Australian ecological treasure – new national facility opens

Luke Finn and Nikki Francis Martin holding soil samples | Featured Image for Australian Ecological Treasure - New National Facility Opens page by TERN.

TERN Soil Scientist Luke Finn and Field Officer Nikki Francis-Martin with soil samples in the new facility. Image: Nicolas Rakotopare, TERN

On the 8th of December, the TERN Australia Soil and Herbarium Collection facility was launched by the National Soils Advocate the Hon. Penny Wensley AC, at The University of Adelaide. Coinciding with the launch is news of international recognition from the Index Herbariorum. This global network of herbaria has registered the TERN Herbarium Collection, allowing it to join 48 other Australian herbaria on the global list, which totals 4,457.

Associate Professor Ben Sparrow, TERN Program Lead at the University of Adelaide talks about the importance of the TERN Australia Soil and Herbarium Collection.

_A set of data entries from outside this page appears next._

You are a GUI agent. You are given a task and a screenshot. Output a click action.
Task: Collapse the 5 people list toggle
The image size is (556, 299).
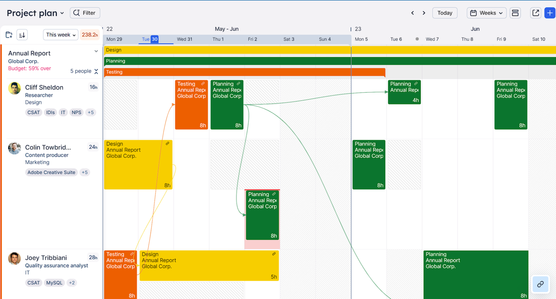[x=96, y=71]
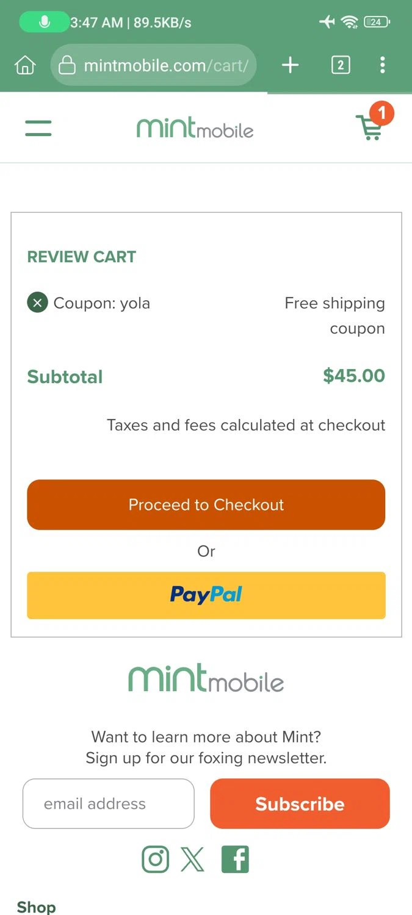Subscribe to the newsletter
Screen dimensions: 412x915
click(300, 803)
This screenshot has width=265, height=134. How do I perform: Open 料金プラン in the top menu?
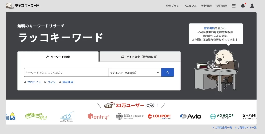click(172, 6)
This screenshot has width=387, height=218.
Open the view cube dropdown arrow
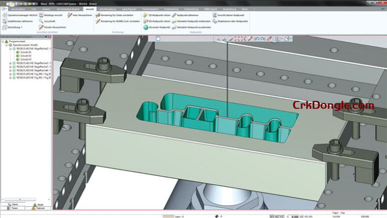pyautogui.click(x=292, y=38)
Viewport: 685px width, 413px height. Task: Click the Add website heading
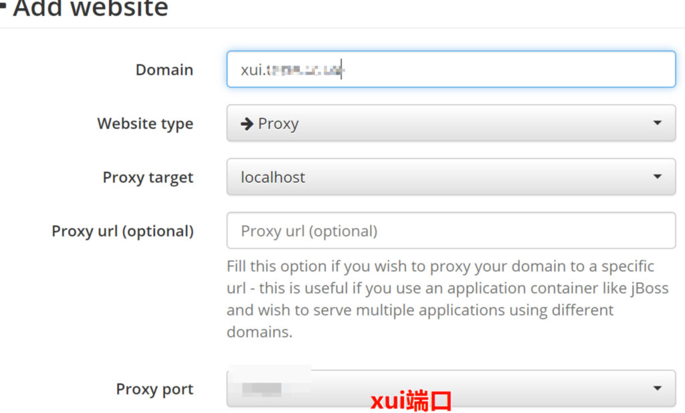[x=90, y=9]
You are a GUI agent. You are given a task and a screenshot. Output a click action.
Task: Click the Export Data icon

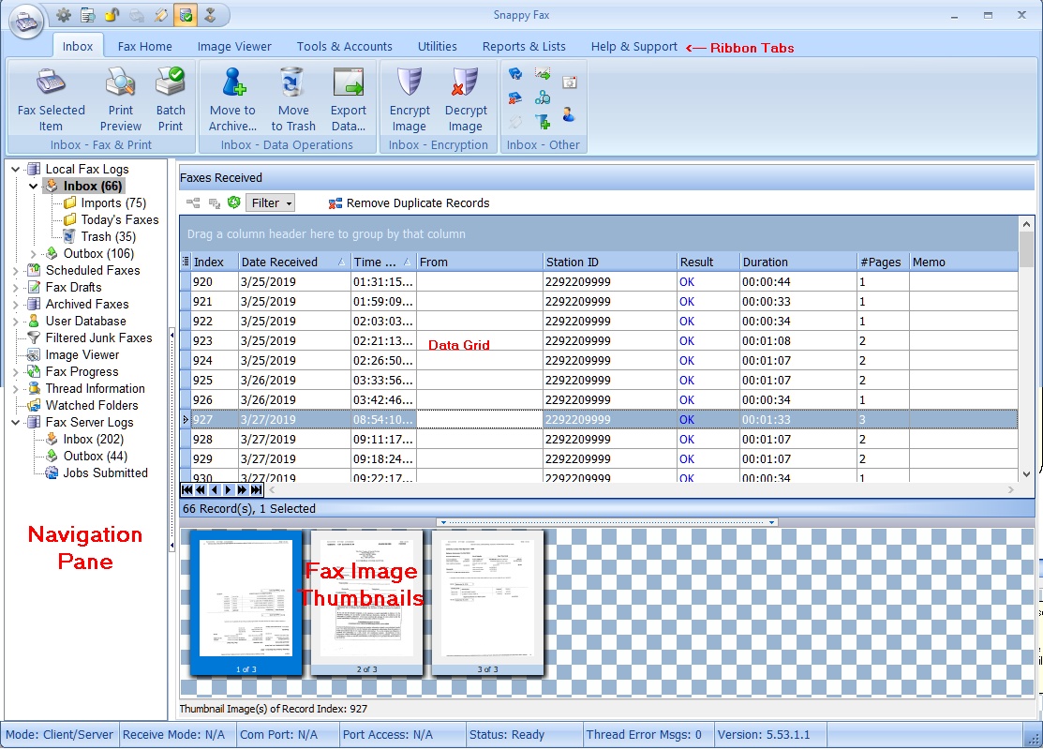click(349, 83)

Video: Nicolas Rakotopare, TERN

With funding from the Australian Government’s national research infrastructure NCRIS grant and co-contributions from the State Government of South Australia and the University of Adelaide, this purpose-built treasure trove for ecologists brings together more than 150,000 soil and plant samples at the University’s Waite campus collected over 10 years from 900 sites across the country by TERN Australia.

TERN Native Parsnip specimens collected near Coffin Bay SA. Image: Nicolas Rakotopare, TERN
TERN soil sample collected from different regions. Image: Nicolas Rakotopare, TERN

Associate Professor Ben Sparrow, TERN Program Lead at the University of Adelaide, said, “Unlike most soil and plant collections around the world, for each sample in the TERN collection scientists can access comprehensive environmental information about the 100m x 100m survey sites where they were collected and find every other sample collected at each site.

“That enables some really complex research which has traditionally been hard to do, such as on relationships between soils, plants, carbon and environmental conditions.”

“Botanists, ecologists and agricultural scientists are frequent users of this collection, but the samples can also be useful to microbiologists who look to the soil microbiome for a range of human health applications.”

The Hon. Penny Wensley AC launching the TERN Australia Soil and Herbarium Collection in Adelaide. Photo: Jaana Dielenberg, TERN
The Hon. Penny Wensley AC launching the TERN Australia Soil and Herbarium Collection in Adelaide. Photo: Jaana Dielenberg, TERN

As the National Soils Advocate, the Hon. Penny Wensley AC raises awareness of the value of soils, of the economic and environmental benefits soils deliver and advocates for action to conserve Australia’s soils and improve soil health and management across Australia.

“I am very pleased to launch this new research facility. This state-of-the-art repository is a truly exciting addition to Australia’s national research infrastructure”.

“The rich collection of soil and plant samples it houses will offer multiple opportunities and benefits for scientists and researchers, in Australia and overseas, opening up new pathways for ecosystem discovery and understanding”, Ms Wensley said.

“As National Soils Advocate, I am especially pleased by the prospect of the TERN Australia Soils and Herbarium Collection being used to extend our knowledge of soils. There is still so much we do not know about this vital resource, about the intricate connections between soils and plants and how carbon cycles through them, and the links between soil health and human health. With concerns deepening about the state of the environment and the impacts of climate change, we need to step up efforts to fill these knowledge gaps” Ms Wensley added.

TERN soil scientist Luke Finn collecting soil samples at Fowlers Gap, NSW. Image: Augie Facelli, TERN
TERN Field Officer Michael Starkey with a packaged soil sample in the new facility. Image: Nicolas Rakotopare, TERN

Professor Bruce Northcote, Pro Vice-Chancellor, Research Operations at The University of Adelaide, said the TERN Australia Soil and Herbarium Collection would allow the University to continue to invest in important research that was critical to solving real-world problems, particularly in the areas of climate science and sustainability.

“The University of Adelaide is a world leader when it comes to producing ground-breaking research that can be applied in everyday life,” Professor Northcote said.

“Research cannot happen without quality facilities, which is why we are delighted to have this wonderful TERN facility located at our Waite campus.”  

TERN Field Officer Michael Starkey processing pressed plant specimens. Image: Nicolas Rakotopare, TERN
The TERN Soil and Herbarium Collection Facility at the University of Adelaide. Image: Augie Facelli, TERN

What is TERN Australia?

TERN Australia is the national ecosystem monitoring capability funded by the Australian Government, through the National Collaborative Research Infrastructure Strategy. Its freely available long term monitoring data and samples are used by researchers, government decision makers and industry in Australia and internationally.

TERN Australia’s Head Office is at the University of Queensland. Together with its university and CSIRO collaborators, TERN provides continental-scale ecosystem monitoring over time using sensors, sites and satellites.